In reaction to the Supreme Court’s holding that affirmative action is unconstitutional, Jane Coaston reminded us that this was a first world problem.

Getting into Harvard, Yale and Stanford will be hampered if they don’t use race as factor in admissions. Getting into Trinity Washington University, not so much.

The most obvious way to help colleges level the field among students is to level the field among colleges. But the largest gifts in higher education often go to the institutions with the most resources. Harvard University recently received a gift of $300 million, the University of Chicago received a gift of $100 million and Columbia University received a gift of $175 million. The combined endowments of these institutions add up to more than $74 billion. They can already afford to fund expensive diversity efforts. What if, instead of the $500 million that the Chan Zuckerberg Initiative has pledged to Harvard, it spread that kind of money around institutions like Trinity Washington University, where a majority of students are Black or Hispanic and 63 percent of students are Pell Grant recipients?
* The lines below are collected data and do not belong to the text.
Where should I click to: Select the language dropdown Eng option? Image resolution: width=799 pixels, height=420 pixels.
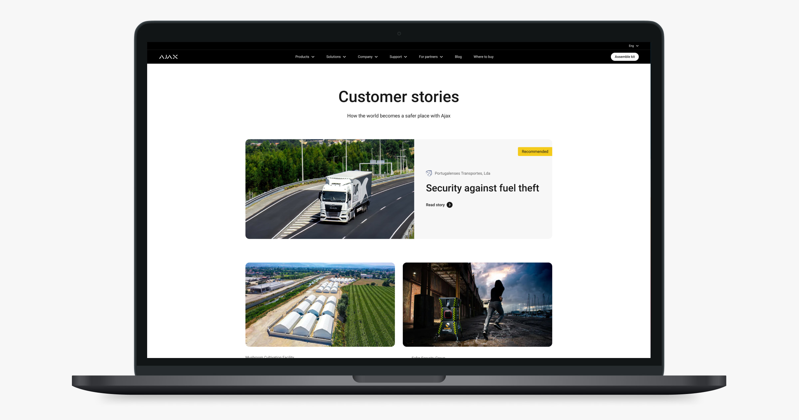pyautogui.click(x=633, y=45)
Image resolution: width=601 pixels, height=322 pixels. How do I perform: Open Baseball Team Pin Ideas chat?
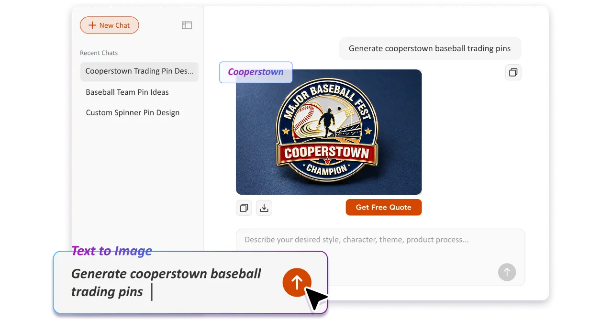click(127, 92)
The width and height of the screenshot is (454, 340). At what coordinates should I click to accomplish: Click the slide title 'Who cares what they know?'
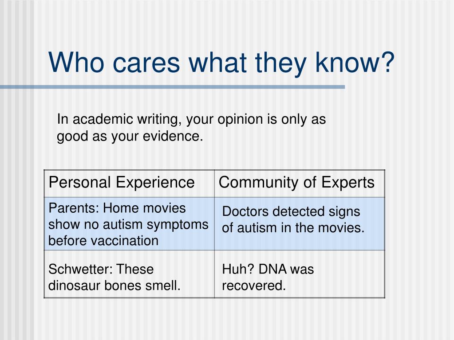221,63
The writer, Angel B. Pérez is the chief executive of the National Association for College Admission Counseling and a self-proclaimed beneficiary of affirmative action, giving him two horses in the race. His op-ed starts out with one sketchy claim and one glaring omission, which makes it hard to take him seriously.

I’ve been traveling the country speaking to corporate executives about seismic shifts in higher education: a demographic cliff, decreased state funding, ever-rising tuition and a recent poll showing that over half of Americans don’t believe college is worth the cost. And, of course, the Supreme Court’s decision on affirmative action, which was handed down on Thursday, banning the use of race in college admissions.
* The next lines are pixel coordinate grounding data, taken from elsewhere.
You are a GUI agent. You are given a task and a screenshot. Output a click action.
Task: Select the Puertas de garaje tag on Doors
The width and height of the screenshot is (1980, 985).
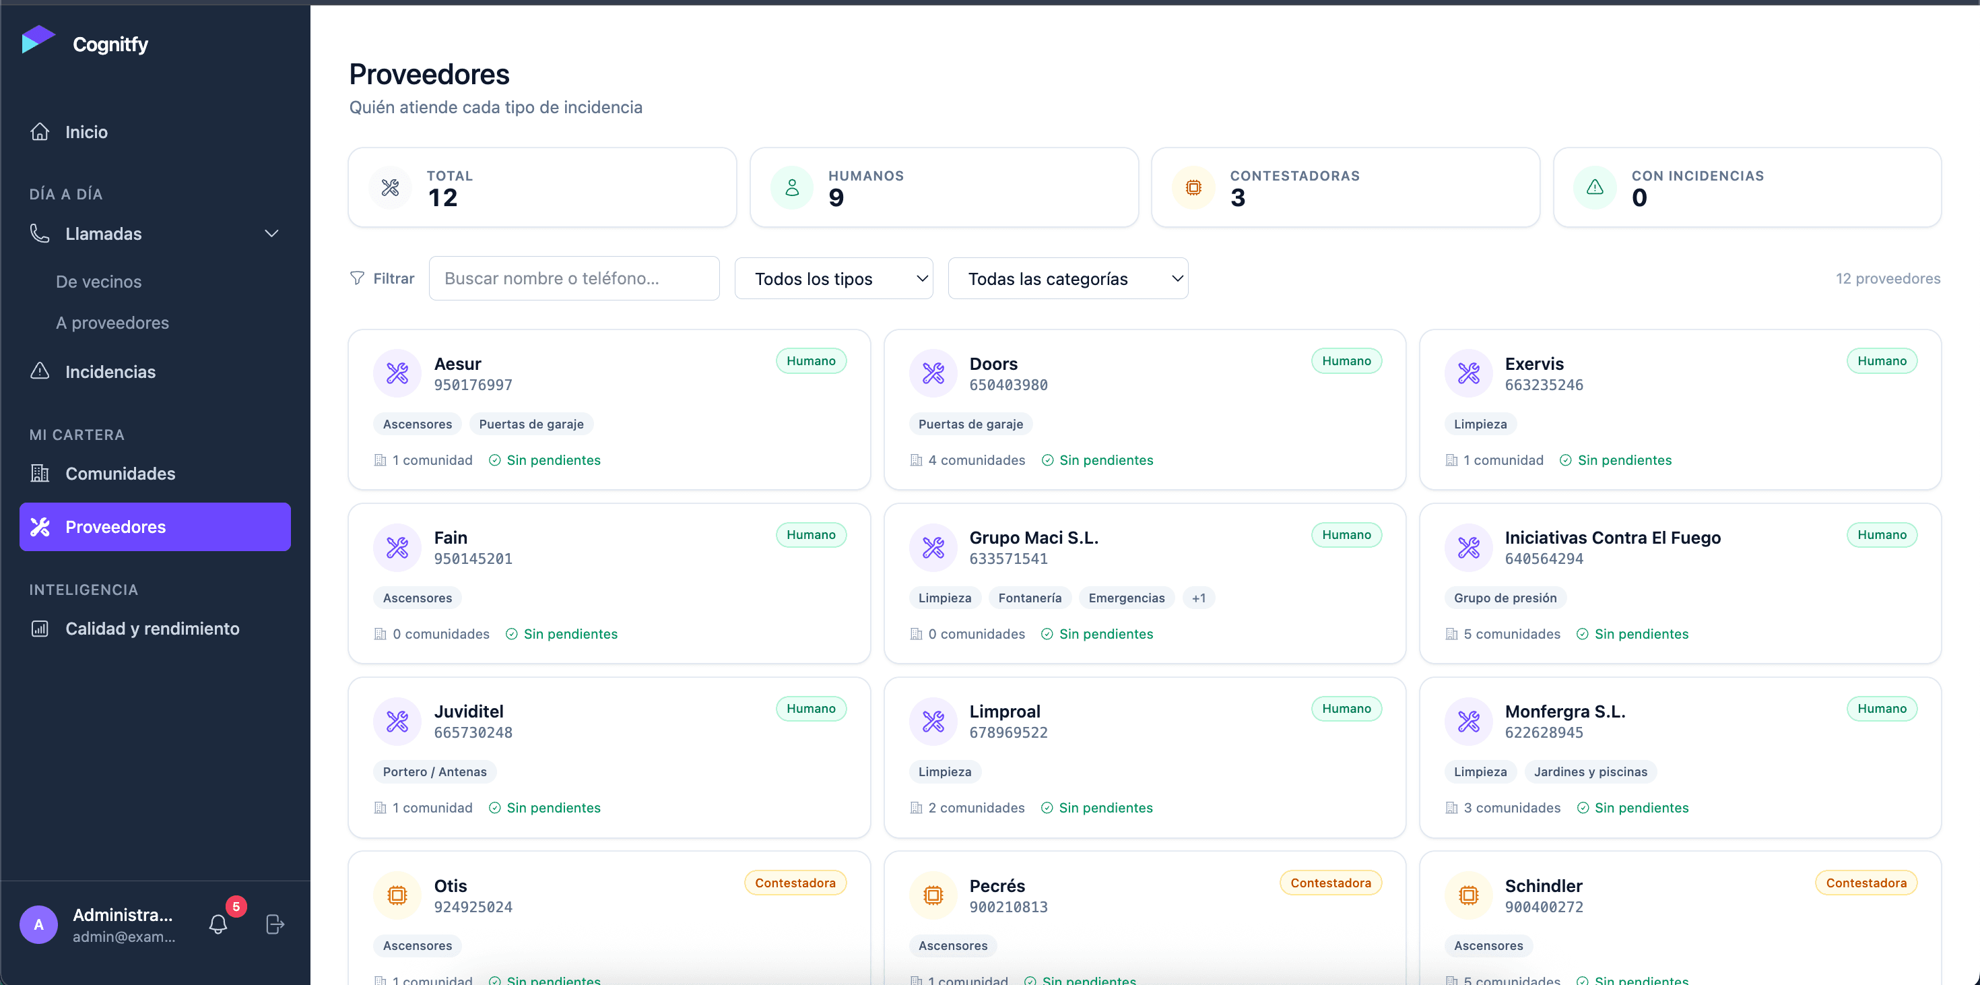click(970, 424)
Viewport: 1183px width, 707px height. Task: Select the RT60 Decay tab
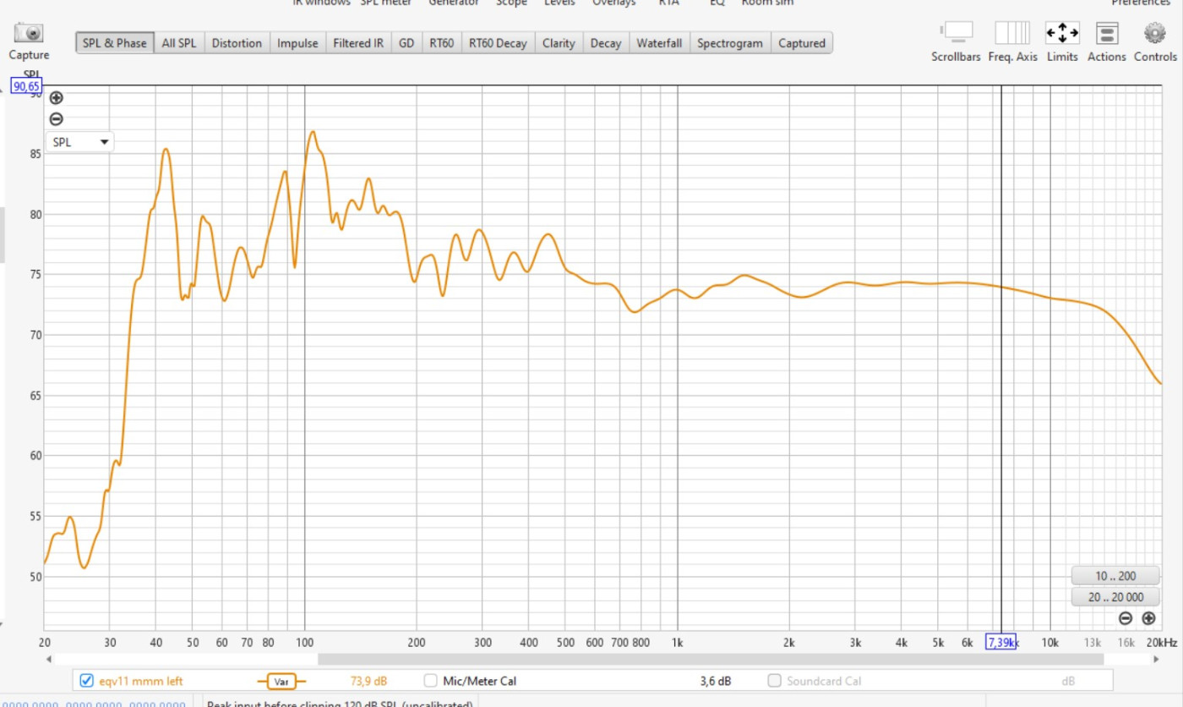[x=498, y=43]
Is he really saying that he’s been traveling around the country speaking about a Supreme Court decision that came out a two days before his op-ed was published? Or is he just not a writer capable of clear expression? Perhaps he should ask his college for a refund as it failed him in thinking and writing.

But more importantly, a majority of Americans not only think college isn’t worth the cost, but that race-conscious admissions are wrong. Maybe he missed that Pew Survey when he was busy traveling around the country speaking about the Supreme Court decision that had yet to exist?
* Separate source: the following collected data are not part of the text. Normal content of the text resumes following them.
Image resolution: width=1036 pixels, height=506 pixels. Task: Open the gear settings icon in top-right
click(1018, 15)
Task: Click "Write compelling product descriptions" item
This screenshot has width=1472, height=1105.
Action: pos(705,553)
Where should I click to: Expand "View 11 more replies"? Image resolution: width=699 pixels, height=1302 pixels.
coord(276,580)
But he also makes a point that, his own cred aside, is worthy of some consideration.

If you haven’t connected the dots for how this will affect your organizations, it’s time to wake up, I have been warning them. For decades, companies in America have relied on colleges and universities to deliver a diverse and well-prepared work force. That gravy train is officially over.

Gravy train? Is educating students so that they may enjoy a future of success in the workplace a, if not the, purpose of college?

But creating that labor pool — taking people from wildly different backgrounds and circumstances and turning them all into polished graduates with comparable skills — is tremendously hard, expensive work. Most corporations that reap the benefits contribute almost nothing to the effort. They sit back and wait, content to let the nation’s colleges and universities scout and nurture that talent.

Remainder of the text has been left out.